Deep-linking into an app

What we’ll be able to do when we’re done

When you’re done with this tutorial, your demo application will be able to respond to two different URLs: birdland://home and birdland://about, which will take you to the “home” and “about” sections of the app, respectively.

Why you need this in your application

With Twitter Cards, a piece of content can be deep-linked to a specific section of your application. This functionality is incredibly powerful, as it can drive engagement for users who already have your application installed. For users who do not have your application, a link to the App Store is shown so they can easily download it.

How to implement

Step 0 - Complete the previous tutorial

In the previous tutorial, you add a custom URL scheme, birdland://, to an iOS application. This tutorial builds upon the result of that step, so make sure that you’ve completed it before continuing here.

Step 2 - Add support for URL routing

Open the project that you created in the previous tutorial. Next, open the implementation file for the UIApplicationDelegate for the app, “AppDelegate.m”. We’re going to add a new method, openURL, that will handle URLs that are opened by our application.

-(BOOL) application: (UIApplication * ) application openURL: (NSURL * ) url sourceApplication: (NSString * ) sourceApplication annotation: (id) annotation {
    if ([url.scheme isEqualToString: @"birdland"]) {
        // check our `host` value to see what screen to display
        //TODO you can also pass parameters - e.g. birdland://home?refer=twitter
        if ([url.host isEqualToString: @"home"]) {
            [self.viewController presentHomeScreen];
        } else if ([url.host isEqualToString: @"about"]) {
            [self.viewController presentAboutScreen];
        } else {
            NSLog(@"An unknown action was passed.");
        }
    } else {
        NSLog(@"We were not opened with birdland.");
    }
    return NO;
}

Step 3 - Implement our UI

Next, we to add our two simple methods to our View Controller. Open ViewController.m and add the following:

#import "ViewController.h"

#define THE_CREATOR @"Your-handle-here!"

@interface ViewController()

@property(nonatomic, strong) UILabel * viewLabel;

@end

@implementation ViewController - (void) viewDidLoad {
    [super viewDidLoad];
    self.viewLabel = [
        [UILabel alloc] initWithFrame: self.view.frame
    ];
    self.viewLabel.textAlignment = NSTextAlignmentCenter;
    [self.view addSubview: self.viewLabel];
    [self presentHomeScreen];
} - (void) presentHomeScreen {
    NSLog(@"'Presenting' the home screen.");
    self.viewLabel.text = @"Welcome home!";
} - (void) presentAboutScreen {
    NSLog(@"'Presenting' the about screen");
    self.viewLabel.text = [NSString stringWithFormat: @"About: created by %s", THE_CREATOR];
} - (void) didReceiveMemoryWarning {
    [super didReceiveMemoryWarning];
}

@end

You’re doing all the hard work here, so update the value defined for THE_CREATOR to be your Twitter handle.

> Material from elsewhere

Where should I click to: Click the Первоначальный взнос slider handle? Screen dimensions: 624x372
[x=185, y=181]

Step 4 - Update our View Controller’s interface

Now, let’s update our View Controller’s interface file, ViewController.h, and make it look like this:

#import <UIKit/UIKit.h>

@interface ViewController : UIViewController

- (void)presentHomeScreen;
- (void)presentAboutScreen;

@end

Verify that everything works

First, build and run the application to make sure that everything compiles properly. You should see a screen like the following:

image0

Now, to check that our registered URL scheme works, we’ll head out to mobile Safari. Press the “Home” button in the Simulator (or press command-shift-H) to reach the Home Screen. Open Safari.

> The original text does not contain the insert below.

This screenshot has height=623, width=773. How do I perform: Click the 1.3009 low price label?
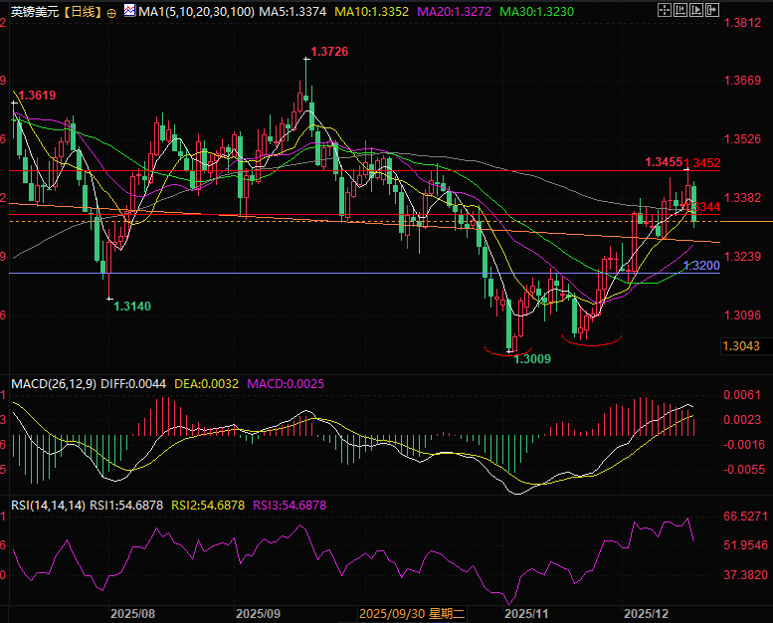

Next, type “birdland://about” in the address bar of Safari. Press Go. You should see our about section:

image1

Apply this tutorial to your application

To apply this tutorial to your application, you’ll first need decide where you users to be able to deep-link into your application. Some simple questions to get you started:

  • How does the user navigate in your app?
  • How does the user view a single piece of content in your app?
  • Are there are specific sections that you would want to direct users to?
  • Finally, if a user shares a piece of content to another user, what’s the experience you want the second user to receive?

The actual technique that you use in your app may be much more complex than what we cover here, but the overall approach will be the same.